* **Kaynak**:
# # # # #
Anne Olma Arzusu ve Alternatifler
Yönetmen, otobiyografik bir dram aracılığıyla anne olma arzusunu derinlemesine işlerken, 40 yaşındaki lise öğretmeni Rachel’in hikayesini merkezine alıyor. Rachel, biyolojik ebeveynliğin ötesinde alternatiflerin de mevcut olduğunu vurguluyor. Sıcak bir insan ilişkileri ağına sahip olan Rachel, yaşamından oldukça memnundur; babası, kız kardeşi, öğrencileri ve arkadaşlarıyla sarılmış bir hayat sürmektedir. Tutkulu bir kişiliğe sahip olan Rachel, çevresi tarafından sevilmekte ve takdir edilmektedir.
Rachel, dört yaşında Leyla adında bir kızı olan Ali’ye aşık olur. Ali’nin karısı Alice, onu terk etmiştir. Rachel, Leyla ile hemen tanışır ve ona derin bir sevgi besleyerek, öz kızı gibi ona ilgi gösterir. Bu yeni ilişkide uyum sağlamaya çalışırken, aynı zamanda yeni sorumluluklar üstlenmek zorunda kalır. Duygusal bir baskı altında hissetmeye başlar; Leyla’yı üzmesi durumunda Ali’nin onu terk edeceğinden korkmaktadır.
# # # # #
* **Veri Kümesi Kayıtları**:
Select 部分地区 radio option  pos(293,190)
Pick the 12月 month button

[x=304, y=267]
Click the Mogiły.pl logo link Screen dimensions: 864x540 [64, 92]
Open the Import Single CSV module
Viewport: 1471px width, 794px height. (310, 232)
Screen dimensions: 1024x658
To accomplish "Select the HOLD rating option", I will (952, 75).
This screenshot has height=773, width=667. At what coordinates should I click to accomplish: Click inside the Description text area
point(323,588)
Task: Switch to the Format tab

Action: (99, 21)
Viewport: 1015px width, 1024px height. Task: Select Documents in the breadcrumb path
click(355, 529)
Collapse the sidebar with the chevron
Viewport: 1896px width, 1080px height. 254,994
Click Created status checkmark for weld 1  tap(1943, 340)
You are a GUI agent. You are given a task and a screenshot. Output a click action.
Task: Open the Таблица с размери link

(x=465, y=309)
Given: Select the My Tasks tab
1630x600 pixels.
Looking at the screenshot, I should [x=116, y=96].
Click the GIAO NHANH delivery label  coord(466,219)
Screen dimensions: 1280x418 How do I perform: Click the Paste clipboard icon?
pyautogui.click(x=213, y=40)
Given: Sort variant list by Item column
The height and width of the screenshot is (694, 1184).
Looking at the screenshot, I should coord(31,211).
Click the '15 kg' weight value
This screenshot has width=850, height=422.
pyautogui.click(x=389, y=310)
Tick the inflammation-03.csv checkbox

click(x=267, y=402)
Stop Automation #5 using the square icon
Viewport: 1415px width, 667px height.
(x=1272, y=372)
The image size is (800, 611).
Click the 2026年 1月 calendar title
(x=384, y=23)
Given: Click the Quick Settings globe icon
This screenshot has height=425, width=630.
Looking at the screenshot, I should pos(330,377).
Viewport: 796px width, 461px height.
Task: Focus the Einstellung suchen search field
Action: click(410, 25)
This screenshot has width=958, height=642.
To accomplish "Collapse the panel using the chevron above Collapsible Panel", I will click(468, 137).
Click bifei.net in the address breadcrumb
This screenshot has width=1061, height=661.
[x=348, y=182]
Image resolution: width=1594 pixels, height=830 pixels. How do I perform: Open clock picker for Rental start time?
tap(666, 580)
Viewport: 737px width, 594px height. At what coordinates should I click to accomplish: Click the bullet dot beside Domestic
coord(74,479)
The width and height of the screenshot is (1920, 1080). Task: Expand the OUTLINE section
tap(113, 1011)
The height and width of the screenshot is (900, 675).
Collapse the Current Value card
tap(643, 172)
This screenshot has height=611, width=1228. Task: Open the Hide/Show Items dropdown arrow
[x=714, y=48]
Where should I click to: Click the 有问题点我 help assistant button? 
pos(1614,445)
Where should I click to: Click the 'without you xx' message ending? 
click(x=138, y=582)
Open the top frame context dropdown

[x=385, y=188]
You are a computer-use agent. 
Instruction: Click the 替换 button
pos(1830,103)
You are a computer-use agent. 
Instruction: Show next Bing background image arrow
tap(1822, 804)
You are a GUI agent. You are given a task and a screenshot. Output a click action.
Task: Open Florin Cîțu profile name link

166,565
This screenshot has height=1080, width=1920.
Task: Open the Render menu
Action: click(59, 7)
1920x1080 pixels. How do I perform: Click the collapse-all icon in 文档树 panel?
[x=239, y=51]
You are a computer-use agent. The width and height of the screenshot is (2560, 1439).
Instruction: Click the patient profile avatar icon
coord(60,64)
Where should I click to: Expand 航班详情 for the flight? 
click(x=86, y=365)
# # # # #
* **Verilen Görev**: Anne olma arzusunu konu alan metinde "Anne Olma Arzusu ve" sözleriyle başlayıp "ve takdir edilmektedir." sözleriyle biten bölümü hiçbir değişiklik yapmadan aktarınız.

* **Alıştırma Çıktısı**:
Anne Olma Arzusu ve Alternatifler
Yönetmen, otobiyografik bir dram aracılığıyla anne olma arzusunu derinlemesine işlerken, 40 yaşındaki lise öğretmeni Rachel’in hikayesini merkezine alıyor. Rachel, biyolojik ebeveynliğin ötesinde alternatiflerin de mevcut olduğunu vurguluyor. Sıcak bir insan ilişkileri ağına sahip olan Rachel, yaşamından oldukça memnundur; babası, kız kardeşi, öğrencileri ve arkadaşlarıyla sarılmış bir hayat sürmektedir. Tutkulu bir kişiliğe sahip olan Rachel, çevresi tarafından sevilmekte ve takdir edilmektedir.